> _Data for analysis_:
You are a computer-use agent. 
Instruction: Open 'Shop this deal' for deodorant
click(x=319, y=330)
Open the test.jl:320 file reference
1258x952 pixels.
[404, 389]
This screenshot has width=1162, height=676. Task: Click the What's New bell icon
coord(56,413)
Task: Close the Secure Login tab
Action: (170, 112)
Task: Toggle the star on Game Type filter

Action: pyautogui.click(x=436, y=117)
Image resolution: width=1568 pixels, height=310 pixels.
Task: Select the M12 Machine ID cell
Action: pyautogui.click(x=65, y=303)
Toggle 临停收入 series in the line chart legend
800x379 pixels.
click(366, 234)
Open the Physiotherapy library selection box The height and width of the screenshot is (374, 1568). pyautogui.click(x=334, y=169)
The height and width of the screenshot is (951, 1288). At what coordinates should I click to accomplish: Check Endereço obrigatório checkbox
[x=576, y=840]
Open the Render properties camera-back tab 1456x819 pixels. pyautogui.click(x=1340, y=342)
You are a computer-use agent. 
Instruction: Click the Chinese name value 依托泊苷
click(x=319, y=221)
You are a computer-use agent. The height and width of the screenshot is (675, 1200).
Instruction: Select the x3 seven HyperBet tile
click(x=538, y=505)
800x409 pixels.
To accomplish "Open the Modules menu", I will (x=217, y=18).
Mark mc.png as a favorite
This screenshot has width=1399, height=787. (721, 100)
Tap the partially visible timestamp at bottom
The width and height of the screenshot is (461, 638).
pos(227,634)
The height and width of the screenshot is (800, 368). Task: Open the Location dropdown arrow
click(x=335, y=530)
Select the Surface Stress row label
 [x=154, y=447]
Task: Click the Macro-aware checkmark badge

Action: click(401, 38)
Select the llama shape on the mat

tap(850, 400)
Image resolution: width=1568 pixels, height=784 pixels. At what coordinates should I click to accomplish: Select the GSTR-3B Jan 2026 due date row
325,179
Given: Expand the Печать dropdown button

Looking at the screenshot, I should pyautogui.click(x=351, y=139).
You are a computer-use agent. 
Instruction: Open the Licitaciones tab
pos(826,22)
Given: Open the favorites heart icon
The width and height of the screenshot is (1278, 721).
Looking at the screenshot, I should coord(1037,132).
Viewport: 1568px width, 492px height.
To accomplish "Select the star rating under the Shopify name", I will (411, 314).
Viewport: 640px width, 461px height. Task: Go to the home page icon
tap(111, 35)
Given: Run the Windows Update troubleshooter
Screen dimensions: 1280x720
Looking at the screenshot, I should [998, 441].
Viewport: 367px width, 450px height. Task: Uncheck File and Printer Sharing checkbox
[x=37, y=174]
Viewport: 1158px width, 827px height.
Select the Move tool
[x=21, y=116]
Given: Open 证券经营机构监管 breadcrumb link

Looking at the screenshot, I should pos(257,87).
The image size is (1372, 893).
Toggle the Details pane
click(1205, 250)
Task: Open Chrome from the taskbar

> _Exercise_: From the first line to the last, write out the data exactly.

> _Solution to the exercise_:
You are a computer-use agent. 
Instruction: Open 'Shop this deal' for deodorant
click(x=319, y=330)
Open the test.jl:320 file reference
1258x952 pixels.
[404, 389]
This screenshot has width=1162, height=676. Task: Click the What's New bell icon
coord(56,413)
Task: Close the Secure Login tab
Action: (170, 112)
Task: Toggle the star on Game Type filter

Action: pyautogui.click(x=436, y=117)
Image resolution: width=1568 pixels, height=310 pixels.
Task: Select the M12 Machine ID cell
Action: pyautogui.click(x=65, y=303)
Toggle 临停收入 series in the line chart legend
800x379 pixels.
click(366, 234)
Open the Physiotherapy library selection box The height and width of the screenshot is (374, 1568). pyautogui.click(x=334, y=169)
The height and width of the screenshot is (951, 1288). At what coordinates should I click to accomplish: Check Endereço obrigatório checkbox
[x=576, y=840]
Open the Render properties camera-back tab 1456x819 pixels. pyautogui.click(x=1340, y=342)
You are a computer-use agent. 
Instruction: Click the Chinese name value 依托泊苷
click(x=319, y=221)
You are a computer-use agent. The height and width of the screenshot is (675, 1200).
Instruction: Select the x3 seven HyperBet tile
click(x=538, y=505)
800x409 pixels.
To accomplish "Open the Modules menu", I will (x=217, y=18).
Mark mc.png as a favorite
This screenshot has width=1399, height=787. (721, 100)
Tap the partially visible timestamp at bottom
The width and height of the screenshot is (461, 638).
pos(227,634)
The height and width of the screenshot is (800, 368). Task: Open the Location dropdown arrow
click(x=335, y=530)
Select the Surface Stress row label
 [x=154, y=447]
Task: Click the Macro-aware checkmark badge

Action: click(401, 38)
Select the llama shape on the mat

tap(850, 400)
Image resolution: width=1568 pixels, height=784 pixels. At what coordinates should I click to accomplish: Select the GSTR-3B Jan 2026 due date row
325,179
Given: Expand the Печать dropdown button

Looking at the screenshot, I should pyautogui.click(x=351, y=139).
You are a computer-use agent. 
Instruction: Open the Licitaciones tab
pos(826,22)
Given: Open the favorites heart icon
The width and height of the screenshot is (1278, 721).
Looking at the screenshot, I should coord(1037,132).
Viewport: 1568px width, 492px height.
To accomplish "Select the star rating under the Shopify name", I will (411, 314).
Viewport: 640px width, 461px height. Task: Go to the home page icon
tap(111, 35)
Given: Run the Windows Update troubleshooter
Screen dimensions: 1280x720
Looking at the screenshot, I should [998, 441].
Viewport: 367px width, 450px height. Task: Uncheck File and Printer Sharing checkbox
[x=37, y=174]
Viewport: 1158px width, 827px height.
Select the Move tool
[x=21, y=116]
Given: Open 证券经营机构监管 breadcrumb link

Looking at the screenshot, I should pos(257,87).
The image size is (1372, 893).
Toggle the Details pane
click(1205, 250)
Task: Open Chrome from the taskbar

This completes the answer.